Stored data entries:
━━━━

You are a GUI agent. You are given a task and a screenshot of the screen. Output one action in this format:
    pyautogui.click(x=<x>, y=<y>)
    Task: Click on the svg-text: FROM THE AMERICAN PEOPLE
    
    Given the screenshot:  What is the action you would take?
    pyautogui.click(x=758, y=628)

━━━━

• [Instructions for the task] Rewrite the items above, replacing "GUI agent" with "interface agent" throughout and keeping every other part the same.

• [Reply to the exercise]
You are a interface agent. You are given a task and a screenshot of the screen. Output one action in this format:
    pyautogui.click(x=<x>, y=<y>)
    Task: Click on the svg-text: FROM THE AMERICAN PEOPLE
    
    Given the screenshot:  What is the action you would take?
    pyautogui.click(x=758, y=628)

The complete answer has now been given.